Recurring Tasks Without 3rd Party Services

Hi everyone!

I’m investigating Redwood for some small and mid-sized projects, both of which need to fill their databases regularly (one is a local network crawler, one caches gitlab information).

For that I would like to use recurring tasks, but I don’t want to setup Celery or Quirrel. Using hosted services is also out of the question since theses projects need to run in a local-only environment.

Two options I would like to try are:

  • Run some code on server startup that starts a background task (that’s what I did in my Blitz.js tests)
  • Create a second entrypoint in the api package that has access to the db as well, but can be put in crontab to be run regularly

I would honestly prefer the first option because it allows me to use sqlite in very small deployments (which wouldn’t work so well when the db needs to be accessed from multiple processes)

I don’t know how to do either of those things in Redwood, and haven’t found any documentation on it yet.

I know Redwood is designed to be run on “serverless” infrastructure and thus running a persistent server on startup is kind of against the design, but it’s more or less necessitated by my usecase (or by the need to be operationally simple), and I really like many other aspects of Redwood.

I’m looking forward to any suggestions :slight_smile:

I believe that you can set an AWS lambda to run on a schedule, then have it call your code

That’s the way I’m intending to handle my regular tasks, so I hope I’m right !!

Cheers

Have you checked out GitHub Actions?

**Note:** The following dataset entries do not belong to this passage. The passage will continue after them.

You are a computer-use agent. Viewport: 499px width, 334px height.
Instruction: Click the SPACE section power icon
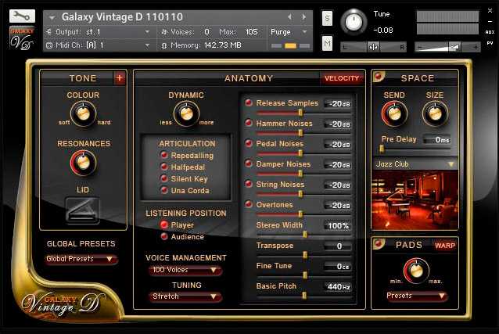pos(379,77)
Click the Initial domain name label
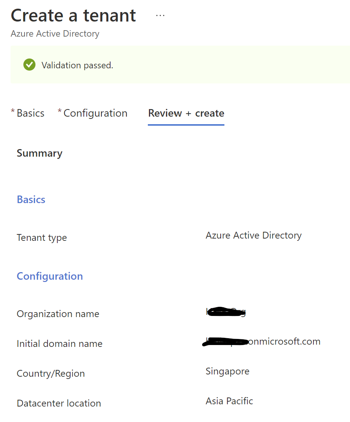This screenshot has width=350, height=422. point(60,343)
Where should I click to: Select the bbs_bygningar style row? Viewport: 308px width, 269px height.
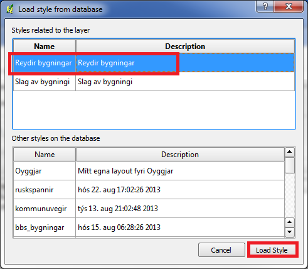(149, 228)
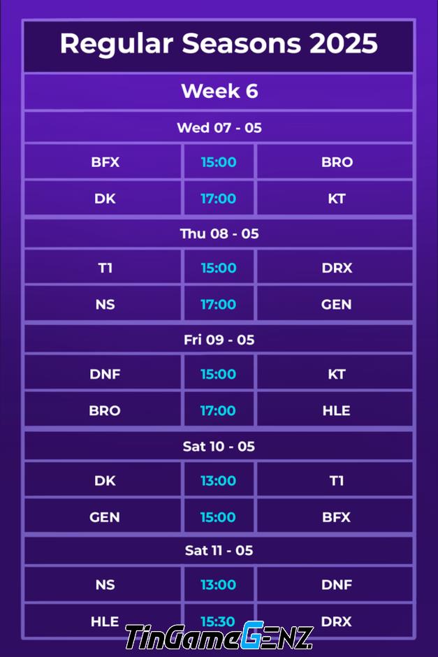Click NS in the 13:00 match against DNF

105,584
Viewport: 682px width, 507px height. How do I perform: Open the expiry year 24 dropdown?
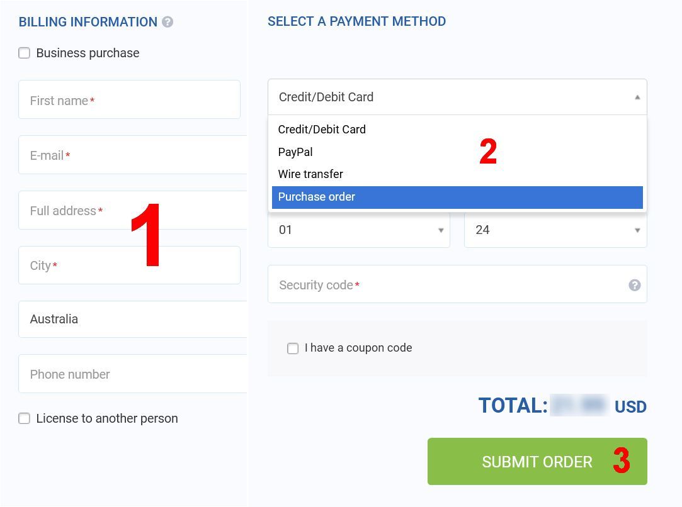(x=555, y=230)
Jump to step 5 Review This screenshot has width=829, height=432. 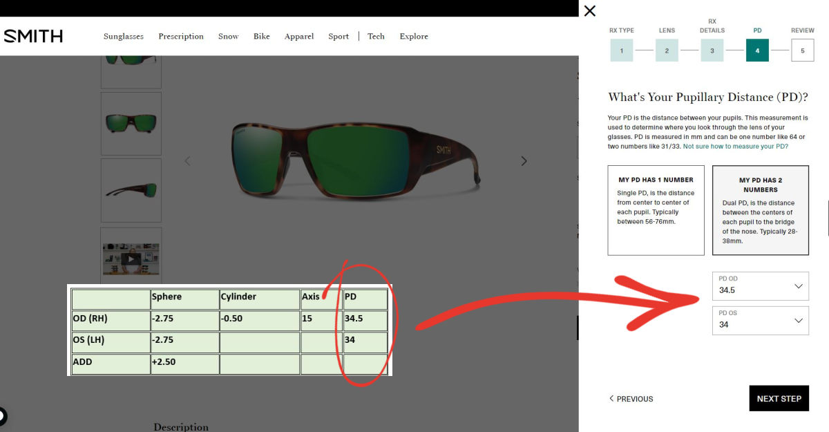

You can run cron jobs right from your repo.

I’m aware of those options, but those are not suitable for my usecase, which should be fully-local. If I wanted an external taskrunner I could do this by running Quirrel or Celery, but this means the people I’m building this for would have to host at least two extra services, taking this from a simple docker deploy to an orchestration problem.

I could also ping my own Function via an http request from crontab, and maybe this will be the solution I will go with, but I would much rather have the ability to do this scheduling completely inside the application. For one because it is simpler to host and have an overview over, but also because I would have to secure the Function against random http request.

As I said, I’m aware that Redwood is designed with the idea of using all of the cloud services, but I design software for private-cloud enterprises (which are running celery, so not that much of a problem there) and people who want to run stuff on their NAS. It might be that Redwood is just not a good fit for that, but I’m hoping otherwise.

I’ve scoured the documentation a bit more, and it seems I might get somewhere with scripts. At least that will give me an entrypoint to call via crontab :slight_smile:

I’ll try modifying the database directly from there, but what would probably also work is calling a webhook from inside the script, using the correct secret.

For your use case, I would create a api endpoint and then run a cronjob to hit that endpoint.

Or use the exec feature to run a script. This can also be run via cronjob via rw exec command.

Both of these options will have access to the DB so you can make your DB updates.